Chef Malachi is determined to make The Salt Cellar Vegas’s best restaurant. All is going according to plan despite the attitude of his feisty prep cook. He might be inexplicitly drawn to her, but that won’t get in the way of his work ethic. They have chemistry, but is it palatable, or, like revenge, a dish better served cold?
I was wondering about the line cook position. Uh, Mort—”
“I filled it. Jocelyn Sanderson starts tomorrow.” He cut me off and shut me down before I begged, so that was one good thing.
Reminding myself I’d expected—not that, but a rejection, I managed a nod, swallowing my disappointment. “Right. Okay.” I edged in the direction of the cooler.

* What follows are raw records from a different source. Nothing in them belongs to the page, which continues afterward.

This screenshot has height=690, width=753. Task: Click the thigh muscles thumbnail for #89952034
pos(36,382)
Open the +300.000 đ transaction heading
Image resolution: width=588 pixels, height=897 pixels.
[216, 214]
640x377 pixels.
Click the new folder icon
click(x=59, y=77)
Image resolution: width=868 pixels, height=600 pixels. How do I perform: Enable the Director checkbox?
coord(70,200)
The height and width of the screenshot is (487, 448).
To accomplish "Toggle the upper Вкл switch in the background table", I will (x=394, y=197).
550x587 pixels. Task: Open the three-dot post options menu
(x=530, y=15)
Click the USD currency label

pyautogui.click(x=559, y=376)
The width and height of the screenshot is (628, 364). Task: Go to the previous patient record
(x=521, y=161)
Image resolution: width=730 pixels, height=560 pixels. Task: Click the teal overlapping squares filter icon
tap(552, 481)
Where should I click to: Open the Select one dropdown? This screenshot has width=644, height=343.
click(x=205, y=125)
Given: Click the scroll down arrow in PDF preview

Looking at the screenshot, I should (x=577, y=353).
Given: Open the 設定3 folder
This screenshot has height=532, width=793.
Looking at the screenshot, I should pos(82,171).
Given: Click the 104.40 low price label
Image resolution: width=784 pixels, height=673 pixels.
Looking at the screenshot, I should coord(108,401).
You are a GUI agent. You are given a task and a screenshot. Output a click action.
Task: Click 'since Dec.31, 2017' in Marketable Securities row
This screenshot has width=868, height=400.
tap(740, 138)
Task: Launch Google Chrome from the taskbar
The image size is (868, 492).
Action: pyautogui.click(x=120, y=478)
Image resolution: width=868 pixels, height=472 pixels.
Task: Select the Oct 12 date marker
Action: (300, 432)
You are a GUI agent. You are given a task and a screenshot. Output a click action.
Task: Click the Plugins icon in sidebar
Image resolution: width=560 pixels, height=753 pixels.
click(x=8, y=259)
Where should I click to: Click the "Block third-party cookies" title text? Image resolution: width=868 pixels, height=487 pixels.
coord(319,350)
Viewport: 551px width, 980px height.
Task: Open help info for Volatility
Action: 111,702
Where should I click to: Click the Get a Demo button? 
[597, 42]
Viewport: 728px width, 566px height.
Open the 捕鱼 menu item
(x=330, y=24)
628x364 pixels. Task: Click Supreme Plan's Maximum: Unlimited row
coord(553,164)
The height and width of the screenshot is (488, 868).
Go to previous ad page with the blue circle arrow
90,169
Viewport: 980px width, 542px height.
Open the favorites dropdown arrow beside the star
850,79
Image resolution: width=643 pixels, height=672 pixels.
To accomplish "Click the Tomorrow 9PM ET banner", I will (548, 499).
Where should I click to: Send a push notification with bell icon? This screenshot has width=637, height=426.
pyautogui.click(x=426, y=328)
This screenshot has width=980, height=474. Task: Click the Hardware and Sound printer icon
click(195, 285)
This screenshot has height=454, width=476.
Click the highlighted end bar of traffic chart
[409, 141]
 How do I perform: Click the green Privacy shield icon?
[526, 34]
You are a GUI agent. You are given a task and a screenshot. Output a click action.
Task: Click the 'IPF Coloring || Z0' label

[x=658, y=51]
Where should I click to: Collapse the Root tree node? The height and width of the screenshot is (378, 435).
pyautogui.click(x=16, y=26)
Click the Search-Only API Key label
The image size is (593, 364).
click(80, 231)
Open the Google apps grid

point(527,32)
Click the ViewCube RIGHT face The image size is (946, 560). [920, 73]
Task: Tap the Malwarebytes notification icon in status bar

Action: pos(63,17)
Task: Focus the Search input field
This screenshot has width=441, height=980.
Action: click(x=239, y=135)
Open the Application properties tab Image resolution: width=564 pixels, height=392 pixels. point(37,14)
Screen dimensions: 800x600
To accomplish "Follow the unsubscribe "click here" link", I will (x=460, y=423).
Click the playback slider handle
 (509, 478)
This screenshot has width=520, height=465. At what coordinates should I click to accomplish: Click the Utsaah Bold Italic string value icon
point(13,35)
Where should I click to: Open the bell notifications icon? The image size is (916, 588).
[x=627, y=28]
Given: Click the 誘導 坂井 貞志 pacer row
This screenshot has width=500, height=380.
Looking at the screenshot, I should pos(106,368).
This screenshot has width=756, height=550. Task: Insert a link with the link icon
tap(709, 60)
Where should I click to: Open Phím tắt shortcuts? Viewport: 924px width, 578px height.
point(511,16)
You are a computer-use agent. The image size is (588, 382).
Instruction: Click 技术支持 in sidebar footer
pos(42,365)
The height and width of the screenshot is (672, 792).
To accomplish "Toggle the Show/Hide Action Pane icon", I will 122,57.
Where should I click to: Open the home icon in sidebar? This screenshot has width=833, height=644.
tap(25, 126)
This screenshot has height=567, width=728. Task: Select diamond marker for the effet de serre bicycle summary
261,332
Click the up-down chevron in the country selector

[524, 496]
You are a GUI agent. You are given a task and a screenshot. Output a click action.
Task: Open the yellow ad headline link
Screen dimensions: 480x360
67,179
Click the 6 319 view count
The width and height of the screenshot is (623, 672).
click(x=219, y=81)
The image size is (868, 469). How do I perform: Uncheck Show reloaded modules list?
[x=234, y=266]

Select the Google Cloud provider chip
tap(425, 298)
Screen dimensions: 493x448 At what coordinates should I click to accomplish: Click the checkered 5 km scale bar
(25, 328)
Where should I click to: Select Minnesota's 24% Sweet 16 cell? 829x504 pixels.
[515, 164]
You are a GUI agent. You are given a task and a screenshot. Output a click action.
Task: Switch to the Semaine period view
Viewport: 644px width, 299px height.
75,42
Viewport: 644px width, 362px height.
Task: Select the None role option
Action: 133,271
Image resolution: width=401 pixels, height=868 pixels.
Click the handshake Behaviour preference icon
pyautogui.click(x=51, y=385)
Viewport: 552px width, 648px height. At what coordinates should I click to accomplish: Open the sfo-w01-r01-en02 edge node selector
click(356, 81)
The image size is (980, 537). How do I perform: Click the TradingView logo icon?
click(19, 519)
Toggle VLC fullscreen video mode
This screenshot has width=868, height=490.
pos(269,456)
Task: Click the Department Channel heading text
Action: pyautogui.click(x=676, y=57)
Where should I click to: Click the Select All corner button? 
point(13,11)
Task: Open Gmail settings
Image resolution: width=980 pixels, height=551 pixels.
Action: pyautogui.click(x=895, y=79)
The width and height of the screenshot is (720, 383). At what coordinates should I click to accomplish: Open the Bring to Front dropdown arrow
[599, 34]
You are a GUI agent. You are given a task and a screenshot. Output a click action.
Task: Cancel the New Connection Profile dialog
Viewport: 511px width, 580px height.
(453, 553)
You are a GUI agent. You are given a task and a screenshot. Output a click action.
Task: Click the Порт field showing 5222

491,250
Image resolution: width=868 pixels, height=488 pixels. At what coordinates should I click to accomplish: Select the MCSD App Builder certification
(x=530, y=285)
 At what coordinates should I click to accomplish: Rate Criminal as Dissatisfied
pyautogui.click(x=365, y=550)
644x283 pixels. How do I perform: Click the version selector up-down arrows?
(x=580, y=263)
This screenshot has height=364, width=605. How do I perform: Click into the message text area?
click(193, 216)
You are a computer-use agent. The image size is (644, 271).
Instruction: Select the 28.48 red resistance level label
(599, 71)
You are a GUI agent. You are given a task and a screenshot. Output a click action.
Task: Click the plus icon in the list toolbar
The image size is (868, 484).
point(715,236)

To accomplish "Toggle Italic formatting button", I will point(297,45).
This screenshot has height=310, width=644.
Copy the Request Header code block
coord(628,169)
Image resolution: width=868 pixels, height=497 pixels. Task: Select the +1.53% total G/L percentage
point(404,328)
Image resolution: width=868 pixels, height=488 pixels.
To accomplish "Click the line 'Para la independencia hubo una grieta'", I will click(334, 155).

He said, “Mort left nothing for me to reference, Regan. In regard to anything.”
I knew Mort had left under a cloud. No one seemed to know what, though speculation ran rampant, and it wasn’t my place to harass the man. I’d called to see if he was okay because he was a friend of Gramps and he had finagled this job for me. But he made it clear not to bother, another acquaintance lost. “I see.”
“And you’re not ready for line cook. You lack pacing. And the education.”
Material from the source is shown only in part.